Earlier this fall, Keira Knightley vowed to shed her corset to play the female lead in the new "Jack Ryan" reboot. Last week James Cameron committed to tackle the movie adaptation of Taylor Stevens' Third World thriller, The Informationist, after he completes the “Avatar” sequels. And this week has already been action packed, with Anne Hathaway's confirmation of her plans to star in Steven Spielberg’s sci-fi thriller, “Robocopalypse,” sandwiched between headlines announcing the CW's adaptation of Thomas Perry's Vanishing Act and the bizarro news that Sean Penn has enlisted to star as an international operative marked for death by his own spy ring in an adaptation of The Prone Gunman, an existential policier by French crime novelist Jean-Patrick Manchette.

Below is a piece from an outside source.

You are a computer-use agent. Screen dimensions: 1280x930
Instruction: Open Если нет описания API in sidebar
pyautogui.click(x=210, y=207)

Of course, there are several important factors at play here that could be compelling some of Hollywood’s most esteemed A-Listers to take action. The first and most obvious incentive is that crime (the prime mover of any decent action flick) does pay. And now that Hollywood is no longer the recession-proof haven it once was, arthouse stars like Knightley and Penn may be seeking to to refill their bank accounts after taking pay cuts to work with visionaries like David Cronenberg and Terrence Malick.
Seasoned performers also benefit from the onset of superhero fatigue, which has caused a shift away from the spandex-coated coming-of-age stories that have dominated the upper regions of the box office chart to the haunted mature anti-heroes and gritty verite approach to high-octane ass-kicking favored by recent "Bond" and "Bourne" iterations. And now that Javier Bardem’s 007 villain is rapidly becoming a worldwide obsession, don’t be surprised when the esteemed thespians who have long been recruited to play action’s scenery-munching arch-villains are suddenly presiding over their own spinoff franchises. Heck, the way things are going, it's only matter of time before the lauded likes of Daniel Day-Lewis and John Hawkes subject themselves to a diet of protein and pain in preparation for laying waste to the forces of evil and catching bullets with their bare hands.
We’re not there yet and hopefully never will be. But whatever happens, audiences stand to benefit. In fact, we can already think of several filmmakers and performers we’d like to see let loose with their bad selves, ideally with a high-quality adaptation of a literary thriller. First up, we nominate Danny Boyle for a tour of duty in the nuance-challenged genre. And now that Manchette will soon be formally introduced to American moviegoers (and readers), what other European crime canons should Hollywood next raid?